Could the Crypto Market Protect Against a New Global Recession?

Note: Since this was published, the repo markets have not improved; the Fed supplied another $205 billion to the market on October 18. See James Bianco’s LinkedIn post for more at:

The Federal Reserve has extended its recent interventions into the securities repurchase, or “repo” market, into November.  It’s the first time that the Fed’s intervened in this market – vital to funding banks’ overnight cash needs – since 2008.  This latest extension confirms that it’s more than an end-of-quarter blip, and stands among other recent troubling economic signs that could herald a wider downturn.

The Fed may need to purchase as much as $200 billion in treasuries to shore up liquidity for the longer term without needing to continue with daily interventions.  This may keep a lid on rate hikes like September’s explosion to as much as 10% for the time being, but the need for concern is real, especially alongside a worsening US-China trade war, negative bond yields, and a tightening manufacturing sector.

These concerns are worsened by the simple fact that this crisis in the repo market isn’t being caused by a sudden shortage of cash among the big banks – the reserves of US banks currently sit around $1.4 trillion, dramatically above reserve requirements.  A bullish outlook, alongside paid interest from the Fed in the form of IOER, has given the banks little incentive to lend into or participate in the repo market.

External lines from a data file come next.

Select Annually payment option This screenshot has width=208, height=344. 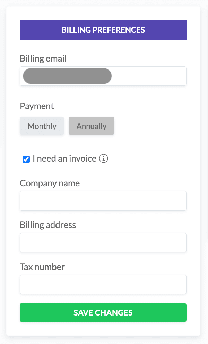click(92, 126)
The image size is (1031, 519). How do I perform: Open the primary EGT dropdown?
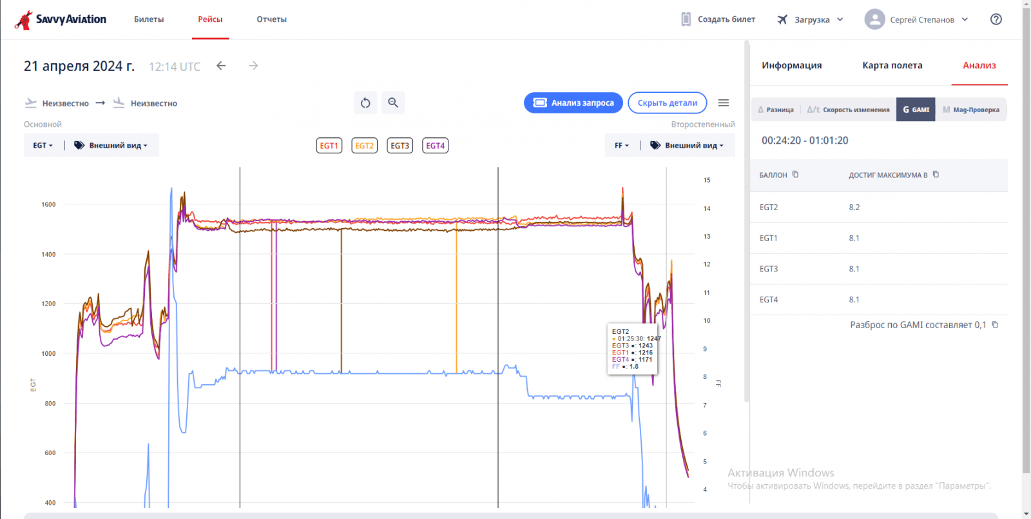point(43,146)
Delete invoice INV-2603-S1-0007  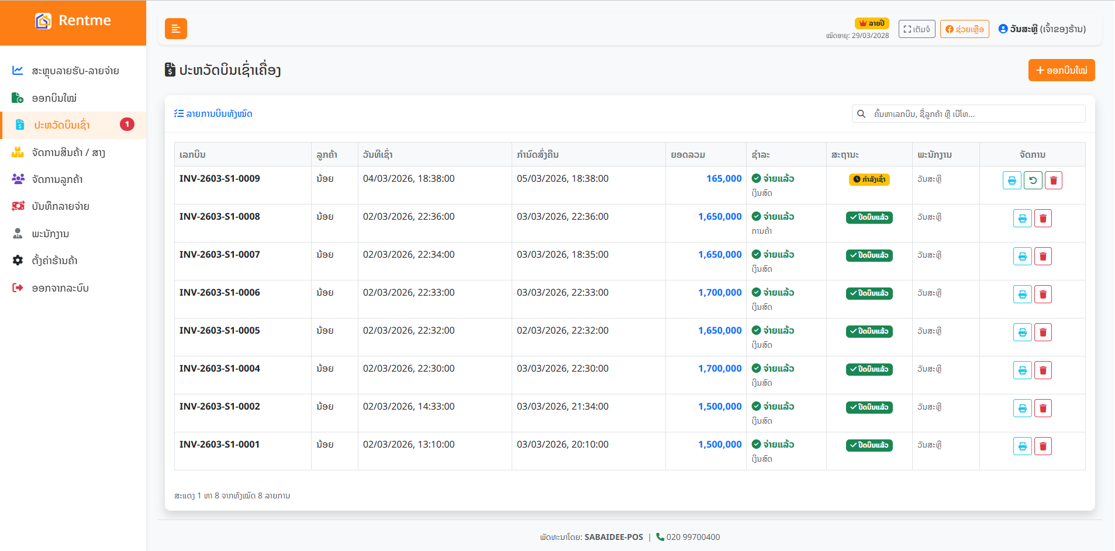tap(1042, 257)
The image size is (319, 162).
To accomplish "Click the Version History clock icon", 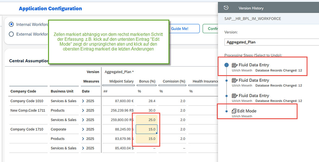I will [x=226, y=8].
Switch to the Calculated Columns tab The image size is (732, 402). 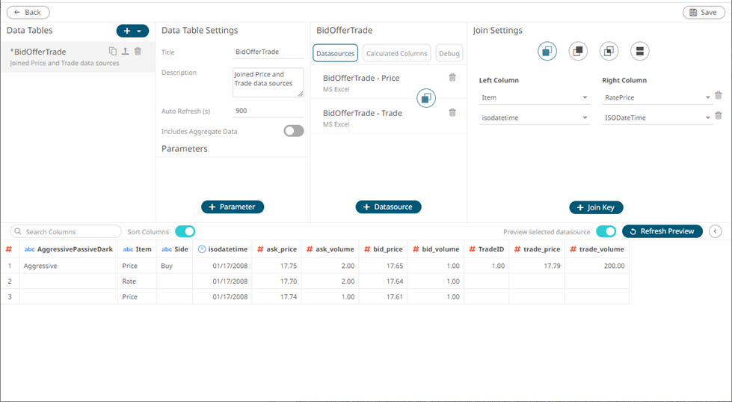(396, 53)
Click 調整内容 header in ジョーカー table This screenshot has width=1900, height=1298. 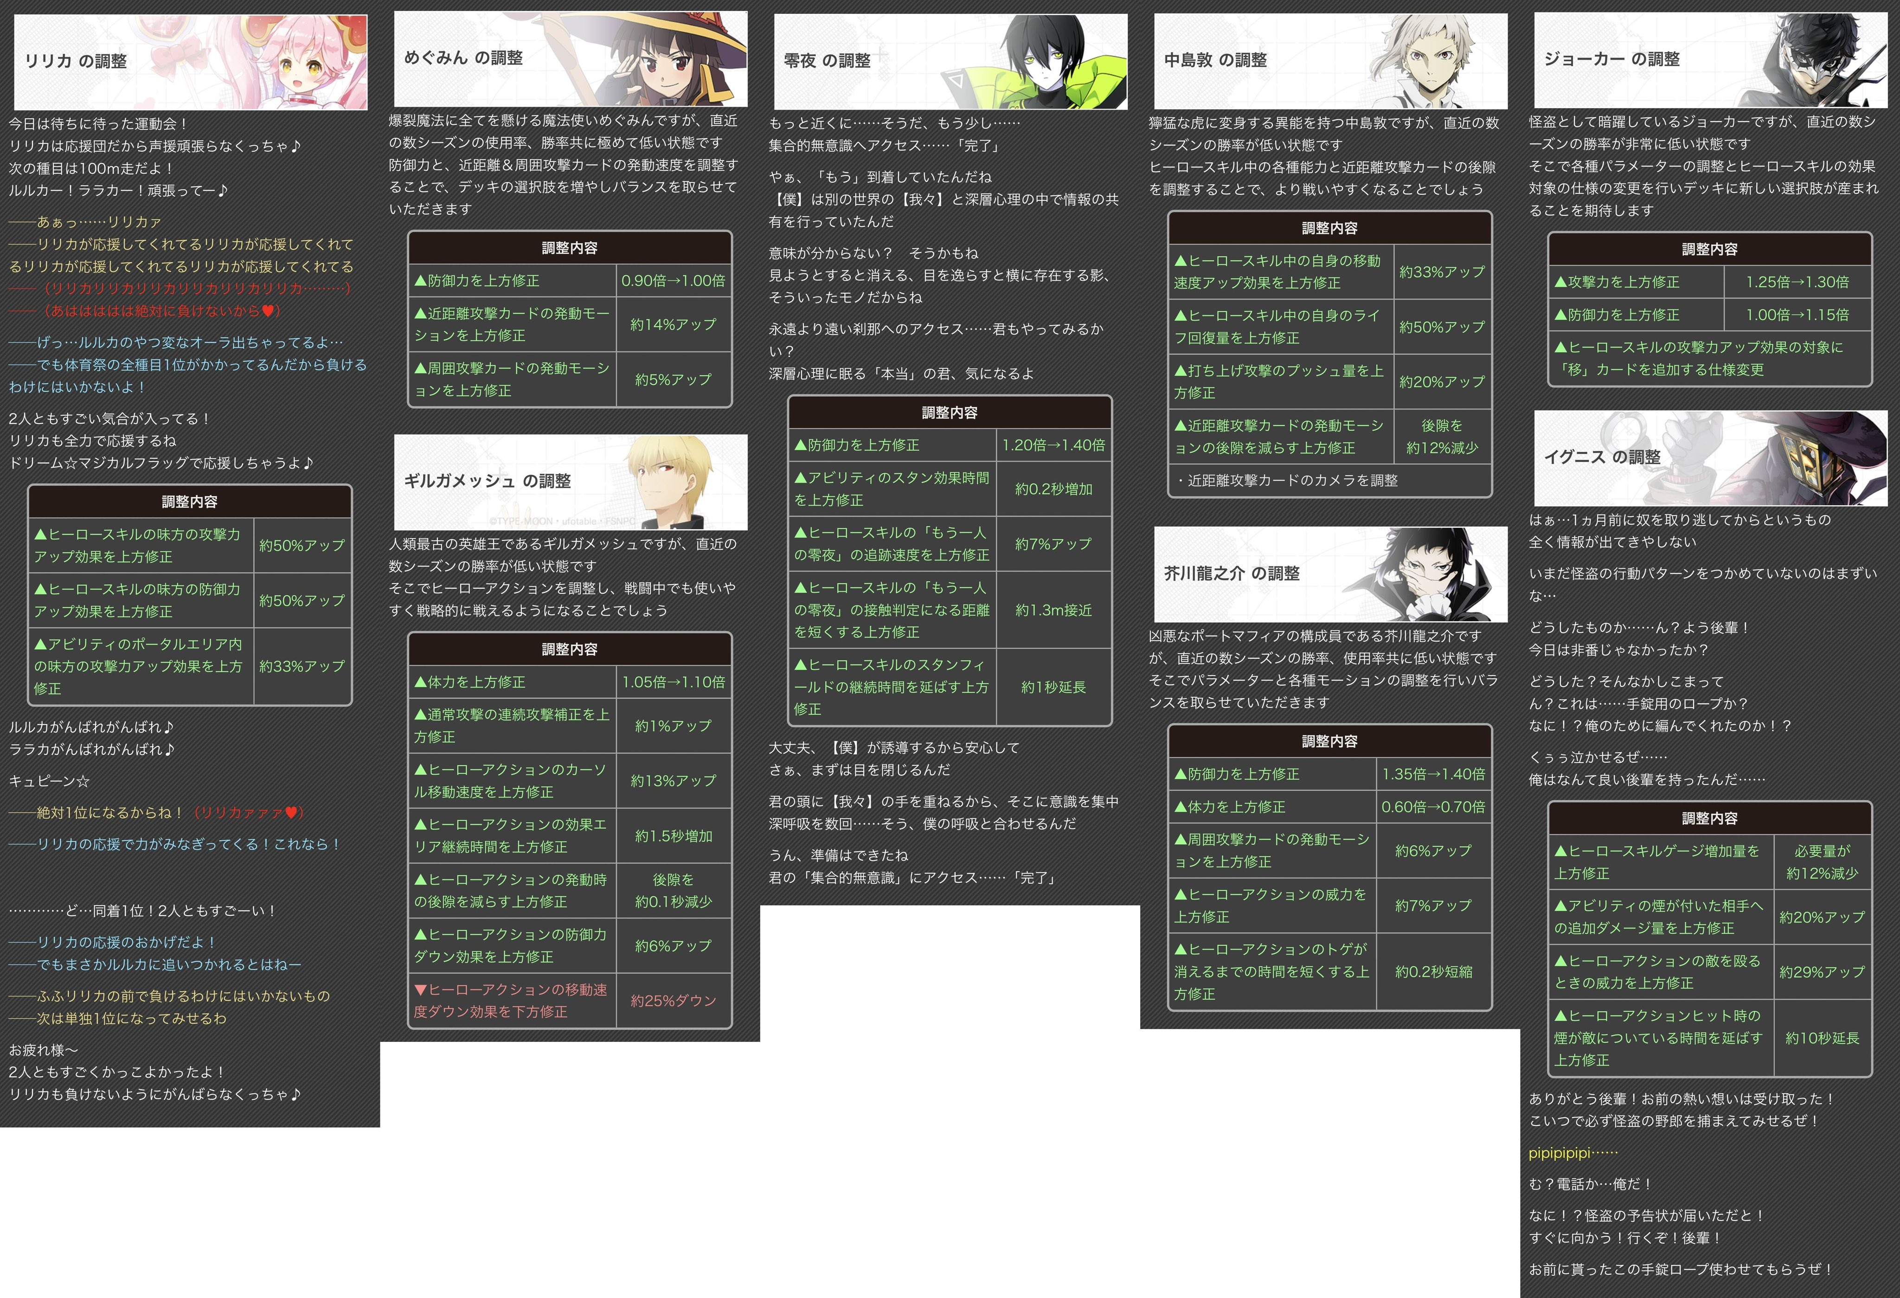1710,249
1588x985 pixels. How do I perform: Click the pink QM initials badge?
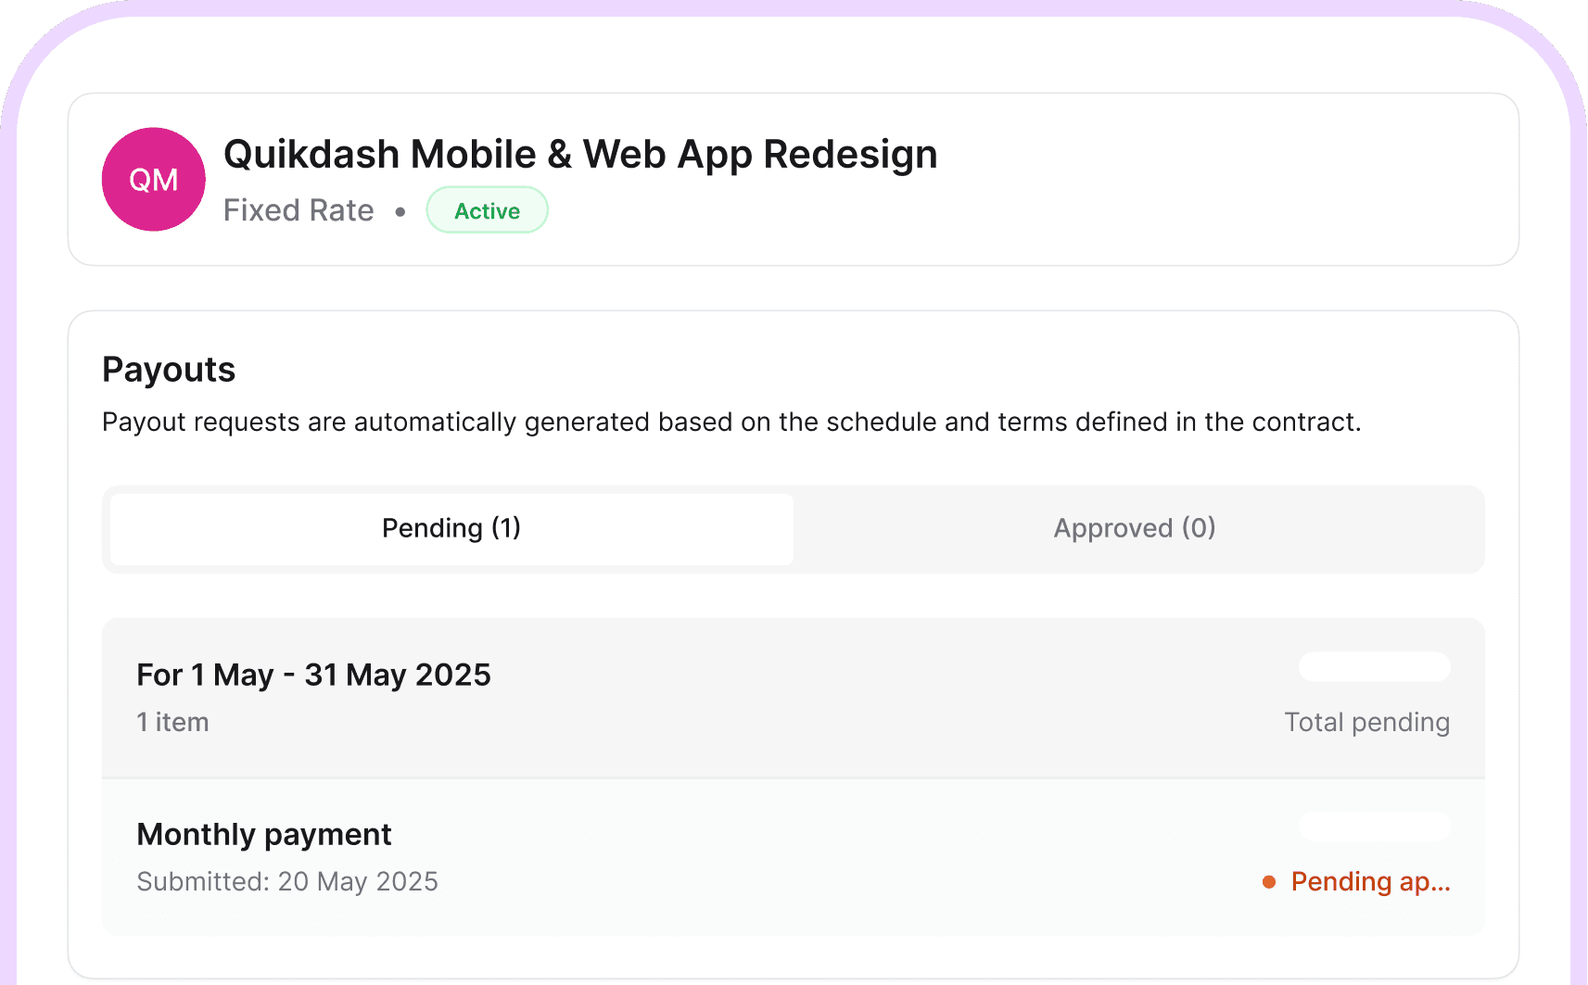[153, 179]
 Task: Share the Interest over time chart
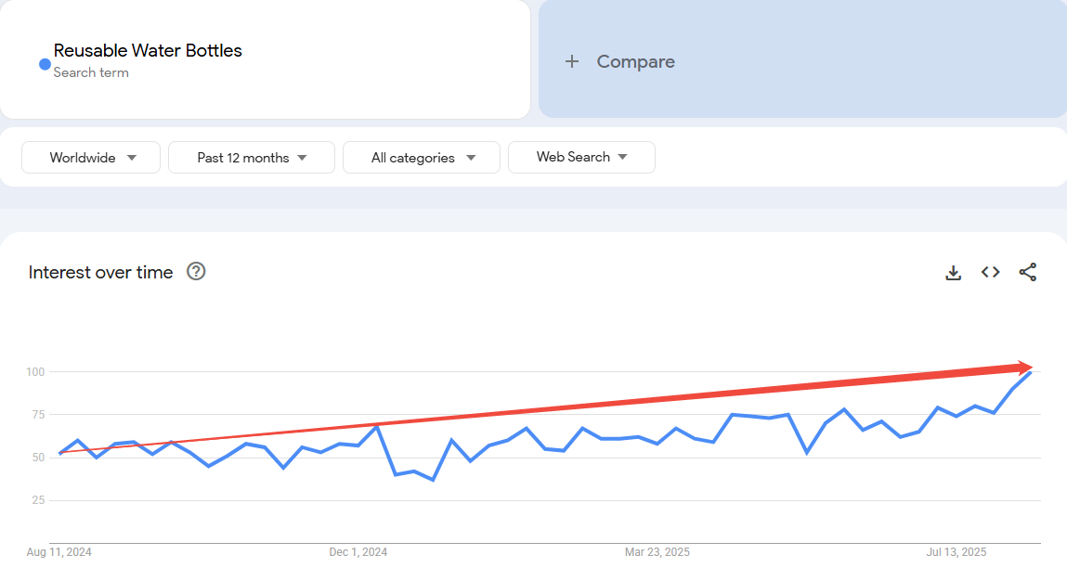coord(1027,272)
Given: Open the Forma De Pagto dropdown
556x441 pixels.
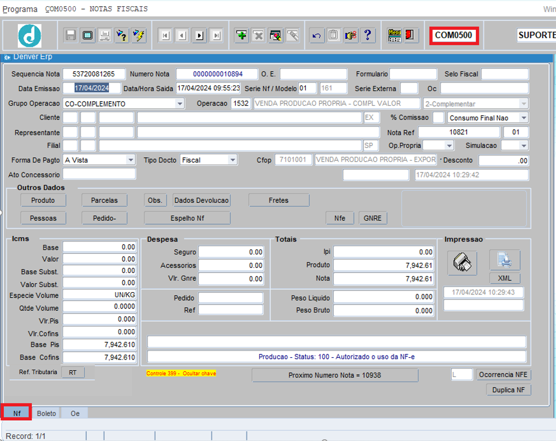Looking at the screenshot, I should [x=131, y=160].
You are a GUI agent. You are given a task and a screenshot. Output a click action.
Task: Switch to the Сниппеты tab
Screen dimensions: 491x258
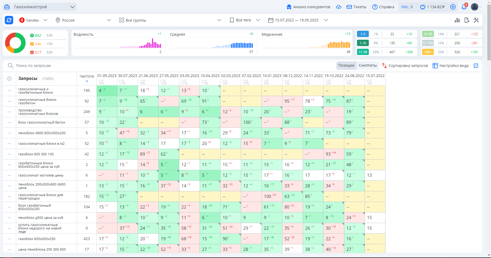click(x=368, y=66)
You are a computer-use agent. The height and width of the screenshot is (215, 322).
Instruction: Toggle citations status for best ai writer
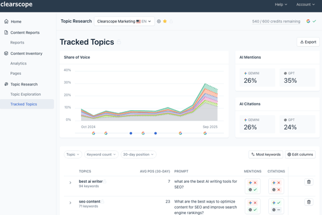[276, 186]
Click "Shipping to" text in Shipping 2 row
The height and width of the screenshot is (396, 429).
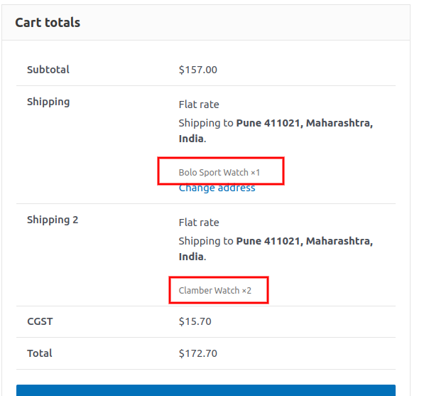point(206,241)
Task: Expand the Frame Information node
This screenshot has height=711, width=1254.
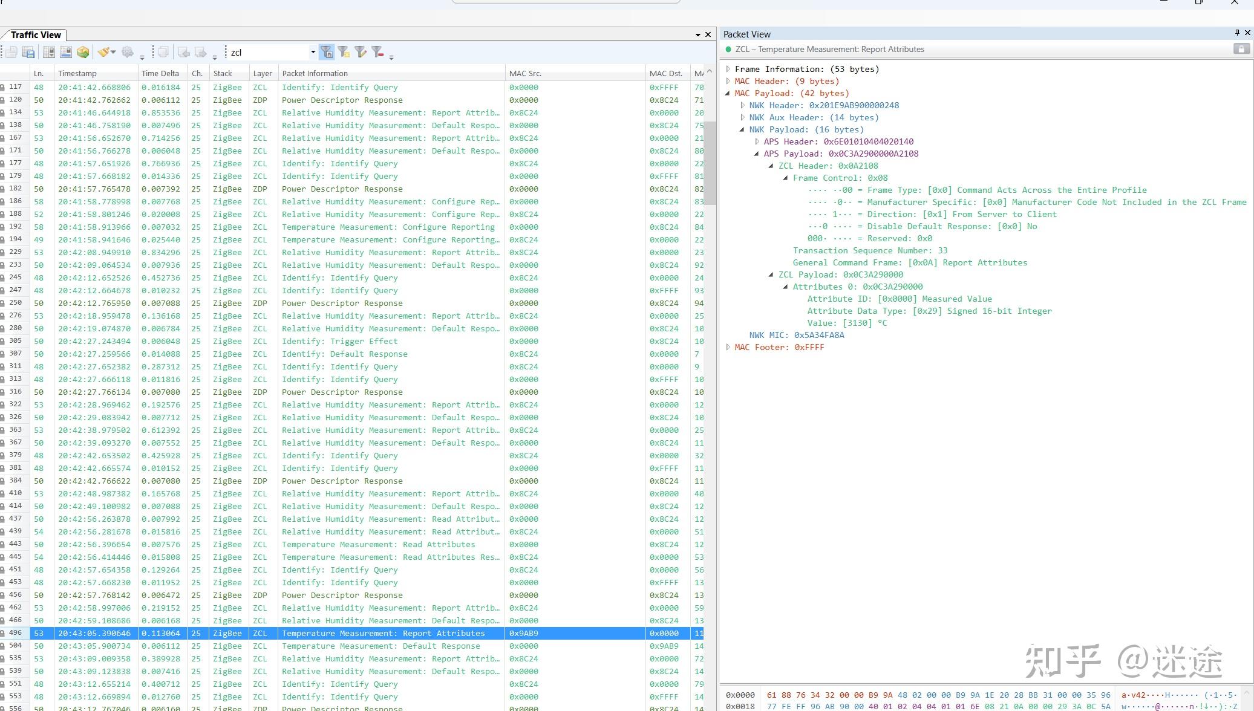Action: tap(728, 69)
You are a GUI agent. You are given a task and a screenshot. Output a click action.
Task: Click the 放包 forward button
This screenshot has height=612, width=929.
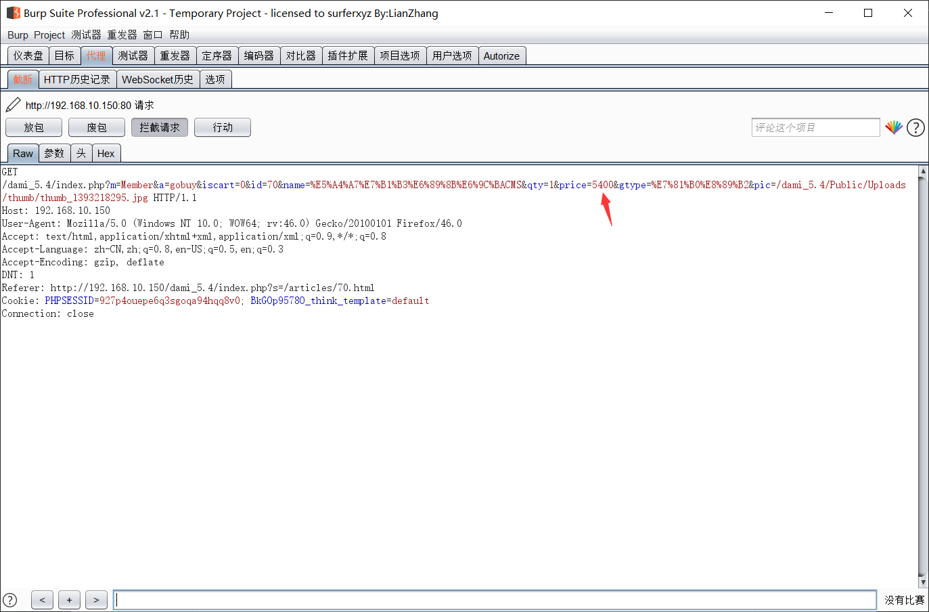[34, 127]
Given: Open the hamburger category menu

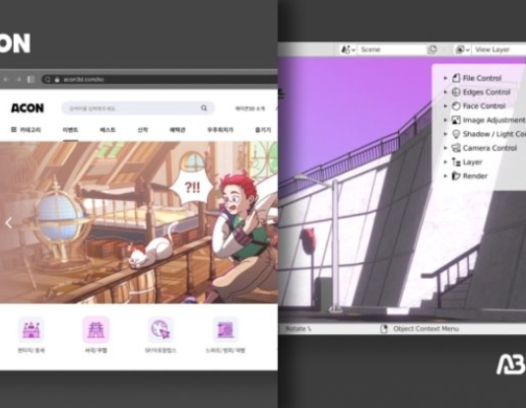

For some in the crypto world, these portents of a potential global recession are promising news for bitcoin.  But what they actually mean for crypto markets is difficult to reliably predict.  While bitcoin could potentially be seen as a safe haven for investments in the face of a new financial panic, they could also realistically stand as the first, riskiest asset on the dump list.

It’s all untested theory, but the crypto market is changing, and could potentially be on a pathway to be a more stable investment, as moves towards more reliable clearing by recent market entrants offer newfound security.

Blockchain-based credit ideas could offer solutions to the puzzling state of the current bond market, where negative yield curves reflect a lack of confidence in ‘safe’ investments.  Distributed ledger asset directories have the potential to more-accurately track collateral and power emerging market lending.

Unfortunately, like with so many things in crypto markets and with distributed ledger technology in general, the potential is enormous and easy to see, but how it will play out in the face of real need remains an open question.